Anne Sexton
Niñita, mi ejote, mi dulce mujer

a Linda


Mi hija, a los once

(casi doce), es un jardín.


¡Ah, querida! Nacida en este dulce traje de cumpleaños

habiéndolo conocido y poseído hace tanto,

has de contemplar ahora el arribo del exacto mediodía

—mediodía, es hora fantasma.

Ah, niñita chistosa, bajo el cielo de arándanos,

ésta. ¿Cómo decirte que sé

exactamente lo que sabes, exactamente dónde estás?


No es un lugar ajeno, esta casa extraña

donde tu cara se sienta en mi mano tan llena de distancia,

tan llena de su fiebre inmediata.

El verano se posesionó de ti,

como de mí, al ver en Amalfi el mes pasado

limones del tamaño del globo terráqueo en tu escritorio

—ese mapa miniatura del mundo—

y podría hablar también

de los puestos de hongos del mercado

y de los brotes de ajo engullidos.

O pienso incluso en la huerta de al lado,

donde las bayas maduraron

y las manzanas empiezan a hincharse.

Y una vez, recuerdo, en nuestro primer patio

sembré tantos ejotes amarillos

que nunca pudimos terminarnos.


Ah, niñita,

mi ejote,

¿cómo creces?

Creces así.

No se te puede acabar de comer.


Oigo

como en sueños

las charlas de las viejas

hablando de feminidad.

No recuerdo haber escuchado nada.

Estaba sola.

Aguardaba como un tiro al blanco.


Deja entrar al mediodía

—esa hora de fantasmas.

Los romanos, hace mucho, creyeron

que el mediodía era la hora del fantasma,

yo también puedo creerlo

bajo el sol que sobresalta;

y algún día llegarán a ti,

algún día, hombres de torso desnudo, jóvenes romanos

—a mediodía, cual les cuadra—

con martillos y escaleras

cuando nadie duerme.


Pero antes de que entren

habré dicho,

tus huesos son hermosos,

y antes que sus manos extrañas

estuvo siempre ésta, forjadora.

Ah querida, deja entrar a tu cuerpo,

deja que te ate,

en sosiego.

Lo que quiero decir, Linda,

es que las mujeres nacen dos veces.

Si hubiera podido verte crecer

como una madre maga podría haberlo hecho,

si hubiera podido ver a través de mi mágico vientre transparente,

cuánto madurar hubiera madurado allí dentro:

tu embrión,

tu semilla ganando autonomía,

la vida aplaudiendo en las cabeceras,

huesos en el estanque,

pulgares y dos ojos misteriosos,

la cabeza terriblemente humana,

el corazón brincoteando como cachorro,

los importantes pulmones,

el llegar a ser

—mientras llega a serlo,

como sucede ahora,

un mundo propio,

un sitio delicado.


Saludo

estos temblores y tropezones y estridencias,

esta música, estos brotes,

esta música de locos osos bailarines,

esta azúcar necesaria,

estos ires y venires.


Ah, niñita,

mi ejote,

¿cómo creces?

Creces así.

No se te puede acabar de comer.


Lo que quiero decir, Linda,

es que no hay nada en tu cuerpo que mienta.

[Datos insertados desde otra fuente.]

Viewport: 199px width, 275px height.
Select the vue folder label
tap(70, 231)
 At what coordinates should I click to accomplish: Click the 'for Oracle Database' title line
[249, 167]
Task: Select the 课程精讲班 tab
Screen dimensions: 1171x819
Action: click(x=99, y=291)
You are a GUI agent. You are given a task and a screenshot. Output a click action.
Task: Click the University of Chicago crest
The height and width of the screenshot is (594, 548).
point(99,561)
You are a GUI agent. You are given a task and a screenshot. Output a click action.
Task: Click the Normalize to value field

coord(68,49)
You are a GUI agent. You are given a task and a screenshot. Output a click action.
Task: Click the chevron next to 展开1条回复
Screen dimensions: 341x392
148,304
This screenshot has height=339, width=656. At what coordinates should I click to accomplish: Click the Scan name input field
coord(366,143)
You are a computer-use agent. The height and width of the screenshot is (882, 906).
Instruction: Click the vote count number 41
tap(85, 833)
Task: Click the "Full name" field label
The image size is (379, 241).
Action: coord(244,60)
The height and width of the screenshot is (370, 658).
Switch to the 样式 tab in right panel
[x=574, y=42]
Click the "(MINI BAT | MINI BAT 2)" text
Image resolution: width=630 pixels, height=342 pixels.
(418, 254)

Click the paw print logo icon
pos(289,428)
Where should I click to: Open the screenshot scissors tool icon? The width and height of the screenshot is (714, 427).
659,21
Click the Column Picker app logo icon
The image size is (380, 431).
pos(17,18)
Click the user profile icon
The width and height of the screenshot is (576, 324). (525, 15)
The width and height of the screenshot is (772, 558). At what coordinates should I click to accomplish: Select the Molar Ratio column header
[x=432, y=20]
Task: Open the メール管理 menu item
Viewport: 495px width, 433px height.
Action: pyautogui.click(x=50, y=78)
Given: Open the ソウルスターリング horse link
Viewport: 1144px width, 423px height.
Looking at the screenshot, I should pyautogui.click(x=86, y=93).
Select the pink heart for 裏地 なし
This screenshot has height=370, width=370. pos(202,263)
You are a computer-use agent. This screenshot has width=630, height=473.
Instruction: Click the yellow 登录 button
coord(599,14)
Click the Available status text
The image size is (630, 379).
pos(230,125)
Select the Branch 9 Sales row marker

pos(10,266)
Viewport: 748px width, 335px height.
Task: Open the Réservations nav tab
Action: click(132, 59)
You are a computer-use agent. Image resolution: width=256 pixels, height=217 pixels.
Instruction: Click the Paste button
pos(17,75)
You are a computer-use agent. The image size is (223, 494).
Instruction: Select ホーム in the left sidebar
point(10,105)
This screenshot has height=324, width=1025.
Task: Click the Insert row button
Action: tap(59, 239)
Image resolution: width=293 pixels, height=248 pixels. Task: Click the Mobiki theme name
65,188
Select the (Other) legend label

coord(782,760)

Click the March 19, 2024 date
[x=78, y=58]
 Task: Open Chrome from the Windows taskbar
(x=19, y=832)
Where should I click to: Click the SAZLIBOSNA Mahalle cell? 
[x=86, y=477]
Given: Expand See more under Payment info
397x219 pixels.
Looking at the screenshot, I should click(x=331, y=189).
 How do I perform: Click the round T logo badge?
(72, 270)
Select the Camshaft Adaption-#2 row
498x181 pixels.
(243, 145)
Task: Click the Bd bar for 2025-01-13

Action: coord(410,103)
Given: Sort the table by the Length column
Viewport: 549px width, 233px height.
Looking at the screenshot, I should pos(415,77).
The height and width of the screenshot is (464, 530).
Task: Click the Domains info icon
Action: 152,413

Todo lo nuevo te dice la verdad.

Aquí estoy, esa otra persona,

un árbol viejo en el traspatio.

Querida,

párate quieta ante tu puerta,

segura de ti, una piedra blanca, una piedra buena

—tan excepcional como la risa

encenderás el fuego,

¡ese algo nuevo!

Poema dedicado a su hija; 14 de julio de 1964.